Optimaliseren > Toepassingen
123456Toepassingen

Voorbeeld 4

Gegeven zijn de functies `f(x)=4-x` en `g(x)=5/(x+2)` .
De lijn `x=p` met `text(-)1 < p < 3` snijdt de grafieken van deze functies in de punten `A` en `B` .

Voor welke exacte waarde van `p` is de lengte van lijnstuk `AB` maximaal?

> antwoord

De lengte van `AB` is `L(p)=4-p-5/(p+2)` .

`L'(p)=text(-)1 +5/(p+1)^2=0` geeft `(p+1)^2=5` en `p=sqrt(5)-1 vv p=text(-)1-sqrt(5)` (vervalt).

Met behulp van de grafiek of een tekenschema zie je dat je te maken hebt met een maximum.

De lengte `AB` is maximaal als `p=sqrt(5)-1` .

Opgave 6

Gegeven zijn de functies `f(x)=x-4` en `g(x)=1/8(0,5x-2)^5` .
De lijn `x=p` met `4 < p < 8` snijdt de grafieken van deze functies in de punten `C` en `D` .

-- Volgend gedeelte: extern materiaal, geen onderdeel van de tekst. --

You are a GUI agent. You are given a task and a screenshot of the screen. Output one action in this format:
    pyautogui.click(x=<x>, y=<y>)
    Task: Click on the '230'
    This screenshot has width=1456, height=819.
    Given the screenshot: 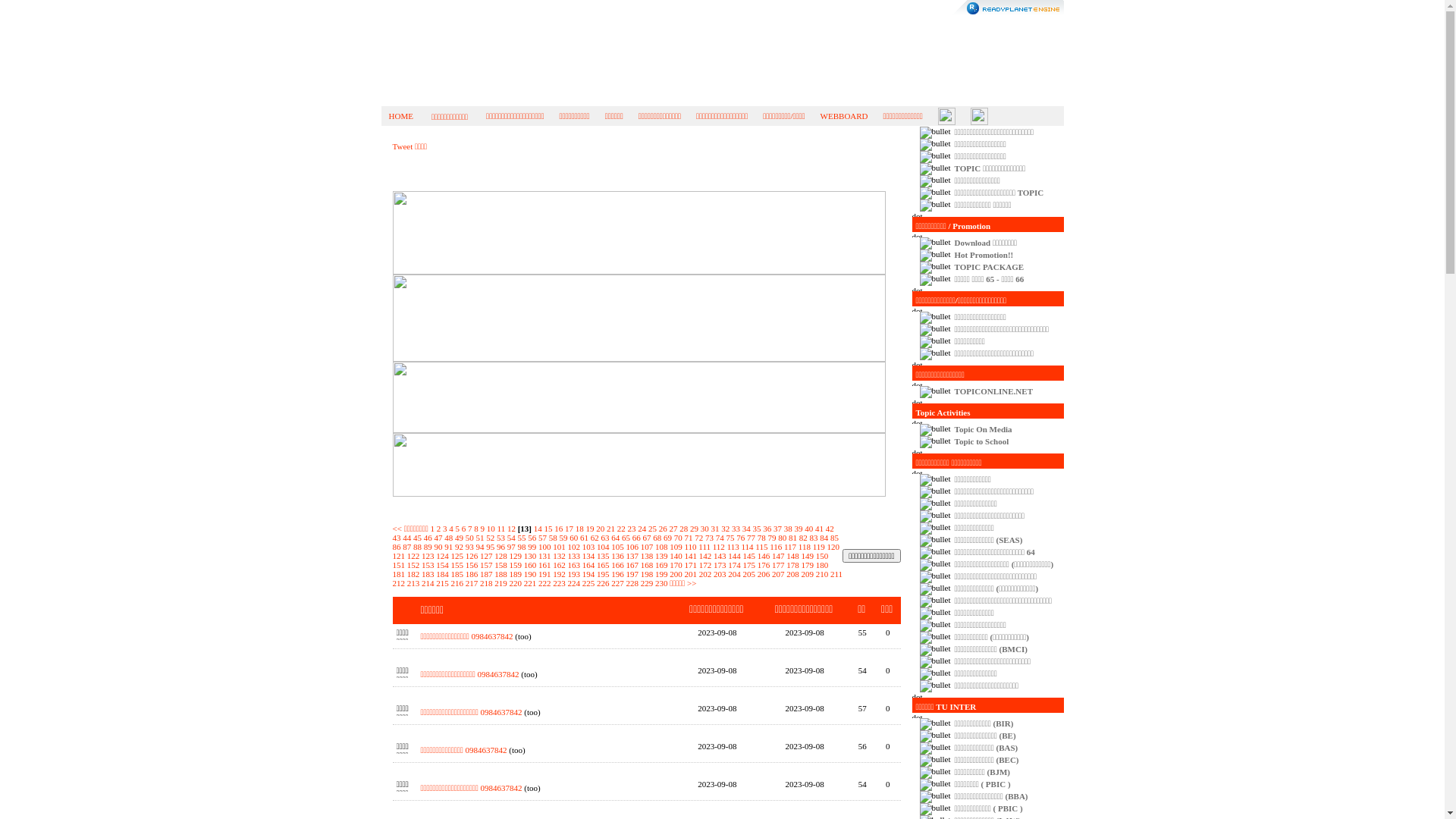 What is the action you would take?
    pyautogui.click(x=661, y=582)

Voor welke waarde van `p` is de lengte van lijnstuk `CD` maximaal? Rond af op twee decimalen.

Opgave 7

Gegeven zijn de functies `f` en `g` door `f(x)=x^2` en `g(x)=sqrt(x)` .
De lijn `x=p` met `0 < p < 1` snijdt de grafieken in de punten `A` en `B` .

Voor welke waarde van `p` is de lengte van lijnstuk `AB` maximaal?

Opgave 8

Lijn `x=p` met `0 < p < 2` snijdt de `x` -as in punt `A` en de grafiek van `f(x)=4 -x^2` in punt `B` . Bereken exact wat de grootst mogelijke oppervlakte van rechthoek `ABCD` is waarbij punt `C` op de grafiek van `f` ligt en punt `D` op de `x` -as.